The base contract carries no stated annual fee, administration charge, or contract fee. The primary implicit cost is the bonus funding mechanism — lower caps and participation rates relative to no-bonus FIA peers in the same surrender band. That cost is real but doesn't appear on any fee disclosure, which is why it's worth naming explicitly.

The optional Elevation rider costs 0.50% per year as an annual spread on account value; Elevation Plus costs 1.00% per year. Both fees are capped such that they never exceed the interest credited in a given year — you can't lose principal to the rider charge. The Elevation Plus economics were discussed above: the 1.00% annual fee typically outweighs the incremental 2% bonus for most buyers; the real case for Elevation Plus is the doubled free-withdrawal allowance. Bonus recovery (vesting schedule) during the surrender period is an additional economic friction if early exit is needed.

Product snapshot
FeatureDetails
Product TypeFixed Indexed Annuity
Surrender Period5 years
Issue Ages0-90 (max age 85 in Indiana; max age 64 in Florida; max age 56 in California for Elevation Plus)
Minimum Premium$10,000
IndicesS&P 500, Barclays Atlas 5 Index, Bloomberg Versa 10 Index, Nasdaq Generations 5, S&P 500 Duo Swift, S&P 500 RavenPack Artificial Intelligence
Crediting MethodsAnnual Point-to-Point with Cap, Annual Point-to-Point with Participation Rate, Annual Point-to-Point with Spread, Monthly Averaging with Participation Rate, Monthly Point-to-Point with Cap, Fixed Interest
Free Withdrawal5% of Account Value after Year 1 (one non-systematic withdrawal per year); RMDs allowed in Year 1 and thereafter; with Elevation or Elevation Plus rider: 10% per year with 30% cumulative carry-forward
MGSV87.5% of premiums at 1-3%
Death BenefitFull Account Value paid to beneficiary(ies) upon death of Owner; premium bonus fully vested at death; spousal continuation available
Income RiderNot available
Premium Bonus7.00% (ages 0-80); 4.50% (ages 81-90); 9.00% with Elevation Plus (ages 0-80); 6.50% with Elevation Plus (ages 81-90)
AvailabilityNot approved in MD, NJ, NY. Variations approved in CA and IN. Max issue age 85 in Indiana, 64 in Florida, 56 in California (Elevation Plus). Nursing Home and Home Health Care benefits not available in South Dakota. Licensed as SILAC Life Insurance Company in California (license #6244-8). Policy form ELCFIA; Idaho form ELCFIA-ID.
Carrier snapshot

Legal Entity: SILAC Insurance Company

A.M. Best Rating: B

SILAC Insurance Company is a Salt Lake City-based life and annuity insurer. Its A.M. Best B rating is below the threshold most financial advisors use as a minimum benchmark (typically B+ or better), which is a meaningful disclosure for buyers considering this product. SILAC is a smaller regional carrier, not one of the large annuity platforms. That doesn't mean it's unsound — the B rating reflects fair financial condition per A.M. Best's scale, not imminent distress — but it's a real factor to weigh against the bonus appeal, particularly for buyers with large premium amounts or longer planning horizons.

Final take

Teton Bonus 5-Year is a product with a clear purpose: put a 7% credit in your account on day one, hold through a 5-year window, and exit clean. For buyers who will actually do that, the structure is honest about its tradeoffs, the RMD treatment is clean, the death-benefit vesting is buyer-friendly, and the chronic illness waivers add genuine value. The product does what it says.

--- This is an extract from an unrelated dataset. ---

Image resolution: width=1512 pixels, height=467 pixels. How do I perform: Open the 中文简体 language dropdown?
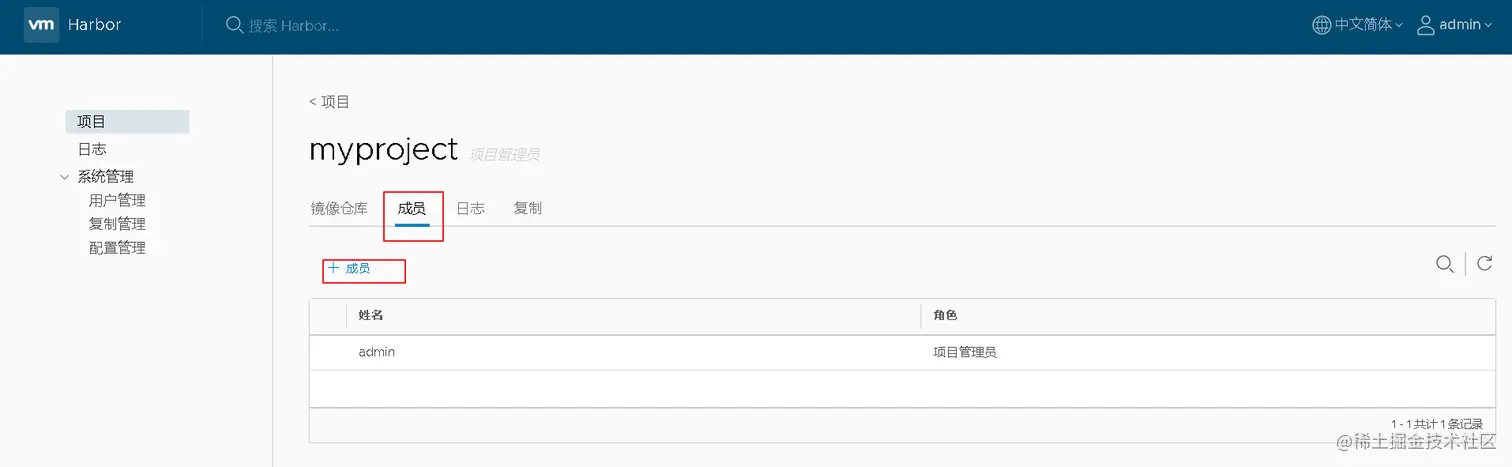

The reservations are real, though. The 12% Year 1 surrender charge is steep for a 5-year product. The cap rates as of the rate sheet reflect a bonus-funded structure — you're not getting the best crediting terms in the market. The B carrier rating means you're taking on somewhat higher counterparty risk than you would with an A-rated competitor offering a similar bonus structure. And the Elevation Plus upsell makes more sense for its liquidity improvement than for the incremental bonus. Anyone comparing this product seriously should run the numbers against a non-bonus 5-year FIA at a higher-rated carrier to see which scenario produces more after-tax value given their actual holding intent and withdrawal needs.